And her brother had become a walker-in-the-mountains.

The other self within him, the one which must be reasoned with and understood, sneered at him and said: “Rape and suicide are as old as mankind. Besides, that was Charles Hobuhet’s sister. You are Katsuk.”

He thought then as Katsuk: Lucretius was a liar! Science doesn’t liberate man from the terror of the gods!

Everything around him revealed this truth—the sun moving across the ridges, the ranges of drifing glouds, the rank vegetation.

White science had begun with magic and never moved far from it. Science continually failed to learn from lack of results. The ancient ways retained their potency. Despite sneers and calumny, the old ways achieved what the legends said they would.

His grandmother had been of the Eagle Phratry. And a bee had spoken to him. He had scrubbed his body with hemlock twigs until the skin was raw. He had caught his hair in a headband of red cedar bark. He had eaten only the roots of devil’s club until the ribs poked from his flesh.

How long had he been walking in these mountains?

He thought back to all the distance he had covered: ground so sodden that water oozed up at each step, heavy branches overhead that shut out the sun, undergrowth so thick he could see only a few body lengths in any direction. Somewhere, he had come through a tangled salmonberry thicket to a stream flowing in a canyon, deep and silent. He had followed that stream upward to vaporous heights… upward… upward. The stream had become a creek, this creek below him.

This place.

Something real was living in him now.

Abruptly, he sensed all of his dead ancestors lusting after this living experience. His mind lay pierced by the sudden belief, by unending movement beneath the common places of life, by an alertness which never varied, night or day. He knew this bee!

He said: “You are Kwatee, the Changer.”

“And what are you?”

“I am Katsuk.”

What are you?” The question thundered at him.

He put down terror, thought: Thunder is not angry. What frightens animals need not frighten a man. What am I?

The answer came to him as one of his ancestors would have known it. He said: “I am one who followed the ritual with care. I am one who did not really expect to find the spirit power.”

“Now you know.”

All of this thinking turned over, became as unsettled as a pool muddied by a big fish. What do I know?

The air around him continued full of dappled sunlight and the noise and spray from the creek. The mushroom-punk smell of a rotten log filled his nostrils. A stately, swaying leaf shadow brushed purple across the bee on his hand, withdrew.

He emptied his mind of everything except what he needed to know from the spirit poised upon his hand. He lay frozen in the-moment-of-the-bee. Bee was graceful, fat, and funny. Bee aroused a qualm of restless memories, rendered his senses abnormally acute. Bee. . . .

And image of Janiktaht overcame his mind. Misery filled him right out to the the skin. Janiktaht—sixty nights dead.
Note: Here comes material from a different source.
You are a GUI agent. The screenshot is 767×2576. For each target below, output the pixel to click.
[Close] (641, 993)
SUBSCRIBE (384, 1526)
Sixty nights since she had ended her shame and hopelessness in the sea.

He had a vision of himself moaning beside Janiktaht’s open grave, drunk with anguish, the swaying wind of the forest all through his flesh.

Awareness recoiled. He thought of himself as the had been once, as a boy heedlessly happy on the beach, following the tide mark. He remembered a piece of driftwood like a dead hand outspread on the sand.

Had that been driftwood?

He felt the peril of letting his thoughts flow. Who knew where they might go? Janiktaht’s image faded, vanished as thought of its own accord. He tried to recall her face. It fled him through a blurred vision of young hemlock… a moss-floored stand of trees where nine drunken loggers had dragged her to… one after another, to. . . .

Something had happened to flesh which his mind no longer could contemplate without being scoured out, denuded of everything except a misshapen object that the ocean had cast up on a curve of beach where once he had played.

He felt like an old pot, all emotion scraped out. Everything eluded him except the spirit on the back of his hand. He thought:

We are like bees, my people—broken into many pieces, but the pieces remain dangerous.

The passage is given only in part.